After being revealed to media in Italy last month, the Ferrari Monza SP1 and SP2 have finally arrived made their public debut at this year's Paris Motor Show
Ferrari had taken the wraps off the bespoke Monza SP1 and SP2 models last month on the Capital Markets Day in Maranello, Italy. However, last month's revealing was limited to global media folks. Now, the first two models of the brand's 'Icona' series have made their public debut at the ongoing Paris Motor Show. The open-top roadsters, or Barchettas, have a more racecar-like countenance than a road car, even though both are street-legal. The SP1 features a single-seat driver’s bay with a tonneau cover stretching over the passenger area. The SP2 features a second seat with a roll bar.

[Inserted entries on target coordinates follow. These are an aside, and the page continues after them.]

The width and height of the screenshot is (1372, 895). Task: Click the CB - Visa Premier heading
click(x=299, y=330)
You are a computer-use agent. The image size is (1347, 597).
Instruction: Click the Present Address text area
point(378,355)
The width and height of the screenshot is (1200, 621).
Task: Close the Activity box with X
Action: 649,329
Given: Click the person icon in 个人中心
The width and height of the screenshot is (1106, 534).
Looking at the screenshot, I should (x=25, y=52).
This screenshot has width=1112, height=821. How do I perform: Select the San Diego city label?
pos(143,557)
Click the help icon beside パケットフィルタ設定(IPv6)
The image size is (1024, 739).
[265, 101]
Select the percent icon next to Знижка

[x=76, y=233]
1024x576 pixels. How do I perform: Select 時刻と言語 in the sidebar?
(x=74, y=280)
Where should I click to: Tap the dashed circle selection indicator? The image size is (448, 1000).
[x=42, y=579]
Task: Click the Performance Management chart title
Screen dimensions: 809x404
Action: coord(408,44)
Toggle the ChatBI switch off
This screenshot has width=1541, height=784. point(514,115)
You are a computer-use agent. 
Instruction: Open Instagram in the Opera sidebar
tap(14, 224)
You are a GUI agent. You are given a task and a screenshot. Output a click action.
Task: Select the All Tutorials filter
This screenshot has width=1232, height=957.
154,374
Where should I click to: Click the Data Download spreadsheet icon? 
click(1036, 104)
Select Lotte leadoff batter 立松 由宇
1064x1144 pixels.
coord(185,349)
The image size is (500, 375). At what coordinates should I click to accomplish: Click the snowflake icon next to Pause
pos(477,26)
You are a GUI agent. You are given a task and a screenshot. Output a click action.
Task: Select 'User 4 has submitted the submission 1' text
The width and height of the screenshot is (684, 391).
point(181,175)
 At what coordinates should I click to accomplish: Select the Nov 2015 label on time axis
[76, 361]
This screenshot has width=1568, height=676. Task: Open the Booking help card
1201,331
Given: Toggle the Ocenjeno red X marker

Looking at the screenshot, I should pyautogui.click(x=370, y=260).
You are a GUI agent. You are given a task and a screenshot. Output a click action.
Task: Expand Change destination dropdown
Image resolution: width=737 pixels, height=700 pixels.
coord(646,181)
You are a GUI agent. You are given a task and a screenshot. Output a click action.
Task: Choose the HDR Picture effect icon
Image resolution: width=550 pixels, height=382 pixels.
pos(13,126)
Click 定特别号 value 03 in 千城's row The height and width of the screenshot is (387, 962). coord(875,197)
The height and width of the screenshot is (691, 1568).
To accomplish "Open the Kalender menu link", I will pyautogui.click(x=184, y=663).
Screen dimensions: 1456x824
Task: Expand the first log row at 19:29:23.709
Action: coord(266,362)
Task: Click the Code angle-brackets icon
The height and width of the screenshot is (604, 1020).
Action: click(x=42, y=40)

While both models have been inspired by the original Ferrari Barchetta models, particularly by the 1948 166 MM and the 750 Monza of the 1950s, they are based on the underpinnings of the current 812 Superfast.
What makes the Barchetta open-tops truly special is the fact that they feature the most powerful engine unit to be produced by the Italian car maker. The 6.5-litre V12 delivers 809bhp and 719Nm of torque at 7,000rpm, capable of propelling the SP twins from 0 to100km/h in just 2.9 seconds. The top speed figure is reported to be in excess of 300 km/h. Notable for using F1-tech in their road cars, Ferrari has also given variable inlet tracts to the SP models, directly adopted from their F1 engines.
While both SP models feature minimalist cockpit designs, Ferrari has managed to add a USP there as well by replacing the standard windscreen with their patented ‘Virtual Wind Shield’ mounted in the bonnet fairing ahead of the driver. It is designed to divert some of the ai-flow over the driver’s head. The idea is to minimise the negative effect of the air-flow without compromising the exhilarating sense of speed, usually experienced by F1 drivers.
Talking about the numbers, the SP models will see a combined production run limited to 499 units and the price is expected to be around £1.6 million in the UK.